[GIVEN REQUEST] Continue the article about Army chaplain Jay West and his family, starting immediately after its last sentence.

— begin SOURCE PASSAGE —

All the couples know they will soon be separated for an undetermined amount of time. That knowledge adds an extra poignancy to the ceremony.

"On the verge of deployment, we are all counting the days. Soon three of us will have to go," West says.

Anyone spending time with West comes to know how important Pam and his two children, Zachary and Samantha, are to him.

"Pam has been my bride for 16 years," he says before the ceremony begins.

Love of family

Another thing West has in common with his soldiers is that soon he will be leaving his family behind also.

The entire West family feels called to this ministry. Even 6-year-old Sam, who does not fully understand what it all means, recently surprised her family by praying, "God, we thank you for the Army."

West has only been at Fort Campbell since August. He graduated from the U.S. Army Chaplain Center in Fort Jackson, S.C., last summer.

He is an ordained elder from the West Virginia Annual Conference and he served in his state's National Guard from 1987 to 1992. He was serving as pastor at Calvary United Methodist Church in Keyser, W.Va., before joining the U.S. Army Chaplain Corps.

"Ever since Sept. 11, I knew God was really calling Jay in a different direction," Pam says. "I really fought it at first," she admits, smiling. But she is at peace with the choice and says she likes it better than being a local pastor's wife.

"There is a lot of support," she says, ticking off some of the groups she belongs to: a coffee group of chaplain's spouses, a weekly Bible study group, and part of a bowling league. "The Army offers a lot of different options," she says.

As a pastor's wife, she says she almost felt like an associate pastor herself. "He was always off to meetings and I was the link to him." Now he is just another guy in BDUs (battle dress utilities) she says, laughing.

That change is especially nice for 13-year-old Zachary who isn't known as "the preacher's kid" but just another child of a military family.

Pam is learning the ins and outs of military life. She says the Army does a good job of preparing families for deployment. However, she and Zachary heard the news about the 101st deployment on the radio. "I told Jay about it," she says, laughing.

Jay and Pam agree being in the Army has helped their relationship.

— end SOURCE PASSAGE —
— begin DATASET EXTRACT —

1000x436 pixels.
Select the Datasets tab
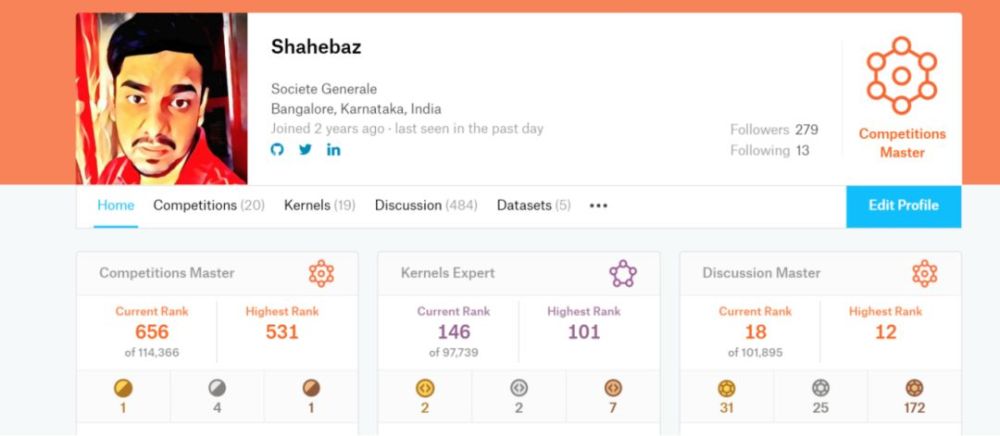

— end DATASET EXTRACT —

[EXERCISE RESPONSE]
"When you are on 36-hour notice for deployment, you keep your life in order," West says. "We have learned not to take each other for granted. If you have a fight, you work it out right away because you might not be given another opportunity."

"One of the things I have learned is that in a military environment no one has the luxury of being an 'insider' or an 'outsider.' In one sense we are all outsiders, so we just make everybody insiders. It has just been wonderful," West says.

Often in a local parish, no matter how close you may get to the people in the pews, you are still the pastor, West says.

"The walls never get totally broken down. In the Army, you can't afford to keep anyone at arm's length."

"In a sense, we are more at peace here than in the local church," Pam says. "We have a true sense that we are where God wants us to be."

Representing the holy

"By no stretch of the imagination do I or my soldiers want to go to war," West says. "It is a hard thing to be with these soldiers day in and day out, then knowing I have to release them to God's care."

West and the rest of his soldiers work long days. His day starts at 4 a.m. and often doesn't end until 10 or 11 p.m. He has to hear about the harsh realities of Army life along with the troops. Tips like: Don't take personal pictures of your family to war; they could be used as tools for torture if you are captured. Many troops will not go into war wearing their wedding rings for the same reason.

"We fully expect we will be hit with gas," he adds.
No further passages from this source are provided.